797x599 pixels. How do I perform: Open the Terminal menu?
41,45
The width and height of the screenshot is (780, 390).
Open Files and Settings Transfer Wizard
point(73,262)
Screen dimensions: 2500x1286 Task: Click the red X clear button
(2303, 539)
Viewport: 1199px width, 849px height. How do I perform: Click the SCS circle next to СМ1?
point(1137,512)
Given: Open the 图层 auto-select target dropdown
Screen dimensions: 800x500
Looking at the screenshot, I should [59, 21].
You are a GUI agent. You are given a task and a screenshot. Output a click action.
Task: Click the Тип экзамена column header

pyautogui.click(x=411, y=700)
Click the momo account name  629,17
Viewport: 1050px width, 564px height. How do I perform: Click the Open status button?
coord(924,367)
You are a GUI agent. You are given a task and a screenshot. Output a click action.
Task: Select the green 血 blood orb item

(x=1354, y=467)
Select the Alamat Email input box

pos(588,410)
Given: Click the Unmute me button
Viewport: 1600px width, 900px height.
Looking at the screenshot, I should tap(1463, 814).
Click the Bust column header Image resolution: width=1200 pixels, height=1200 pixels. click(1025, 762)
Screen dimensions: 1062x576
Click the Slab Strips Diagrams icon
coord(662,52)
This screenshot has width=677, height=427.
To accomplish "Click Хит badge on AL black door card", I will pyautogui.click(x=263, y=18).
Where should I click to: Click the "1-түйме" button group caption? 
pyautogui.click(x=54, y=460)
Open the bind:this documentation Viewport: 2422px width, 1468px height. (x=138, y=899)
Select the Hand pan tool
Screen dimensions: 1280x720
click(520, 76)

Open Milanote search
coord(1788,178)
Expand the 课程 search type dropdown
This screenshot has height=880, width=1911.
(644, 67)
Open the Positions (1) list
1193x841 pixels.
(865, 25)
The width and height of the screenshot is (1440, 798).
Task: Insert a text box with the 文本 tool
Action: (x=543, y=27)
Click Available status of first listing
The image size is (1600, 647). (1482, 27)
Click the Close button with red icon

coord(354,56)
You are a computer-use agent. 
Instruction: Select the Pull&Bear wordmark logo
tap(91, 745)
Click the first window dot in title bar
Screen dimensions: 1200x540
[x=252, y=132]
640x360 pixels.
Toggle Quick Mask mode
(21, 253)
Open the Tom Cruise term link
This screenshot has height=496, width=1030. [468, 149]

→ WHAT YOU NEED TO DO: Lay out all of the data above as a Markdown table with the columns Row and Entry. Number each nonblank line in order and skip blank lines.

→ RESPONSE:
| Row | Entry |
|---|---|
| 1 | 797x599 pixels. How do I perform: Open the Terminal menu? |
| 2 | 41,45 |
| 3 | The width and height of the screenshot is (780, 390). |
| 4 | Open Files and Settings Transfer Wizard |
| 5 | point(73,262) |
| 6 | Screen dimensions: 2500x1286 Task: Click the red X clear button |
| 7 | (2303, 539) |
| 8 | Viewport: 1199px width, 849px height. How do I perform: Click the SCS circle next to СМ1? |
| 9 | point(1137,512) |
| 10 | Given: Open the 图层 auto-select target dropdown |
| 11 | Screen dimensions: 800x500 |
| 12 | Looking at the screenshot, I should [59, 21]. |
| 13 | You are a GUI agent. You are given a task and a screenshot. Output a click action. |
| 14 | Task: Click the Тип экзамена column header |
| 15 | pyautogui.click(x=411, y=700) |
| 16 | Click the momo account name  629,17 |
| 17 | Viewport: 1050px width, 564px height. How do I perform: Click the Open status button? |
| 18 | coord(924,367) |
| 19 | You are a GUI agent. You are given a task and a screenshot. Output a click action. |
| 20 | Task: Select the green 血 blood orb item |
| 21 | (x=1354, y=467) |
| 22 | Select the Alamat Email input box |
| 23 | pos(588,410) |
| 24 | Given: Click the Unmute me button |
| 25 | Viewport: 1600px width, 900px height. |
| 26 | Looking at the screenshot, I should tap(1463, 814). |
| 27 | Click the Bust column header Image resolution: width=1200 pixels, height=1200 pixels. click(1025, 762) |
| 28 | Screen dimensions: 1062x576 |
| 29 | Click the Slab Strips Diagrams icon |
| 30 | coord(662,52) |
| 31 | This screenshot has width=677, height=427. |
| 32 | To accomplish "Click Хит badge on AL black door card", I will pyautogui.click(x=263, y=18). |
| 33 | Where should I click to: Click the "1-түйме" button group caption?  |
| 34 | pyautogui.click(x=54, y=460) |
| 35 | Open the bind:this documentation Viewport: 2422px width, 1468px height. (x=138, y=899) |
| 36 | Select the Hand pan tool |
| 37 | Screen dimensions: 1280x720 |
| 38 | click(520, 76) |
| 39 | Open Milanote search |
| 40 | coord(1788,178) |
| 41 | Expand the 课程 search type dropdown |
| 42 | This screenshot has height=880, width=1911. |
| 43 | (644, 67) |
| 44 | Open the Positions (1) list |
| 45 | 1193x841 pixels. |
| 46 | (865, 25) |
| 47 | The width and height of the screenshot is (1440, 798). |
| 48 | Task: Insert a text box with the 文本 tool |
| 49 | Action: (x=543, y=27) |
| 50 | Click Available status of first listing |
| 51 | The image size is (1600, 647). (1482, 27) |
| 52 | Click the Close button with red icon |
| 53 | coord(354,56) |
| 54 | You are a computer-use agent.  |
| 55 | Instruction: Select the Pull&Bear wordmark logo |
| 56 | tap(91, 745) |
| 57 | Click the first window dot in title bar |
| 58 | Screen dimensions: 1200x540 |
| 59 | [x=252, y=132] |
| 60 | 640x360 pixels. |
| 61 | Toggle Quick Mask mode |
| 62 | (21, 253) |
| 63 | Open the Tom Cruise term link |
| 64 | This screenshot has height=496, width=1030. [468, 149] |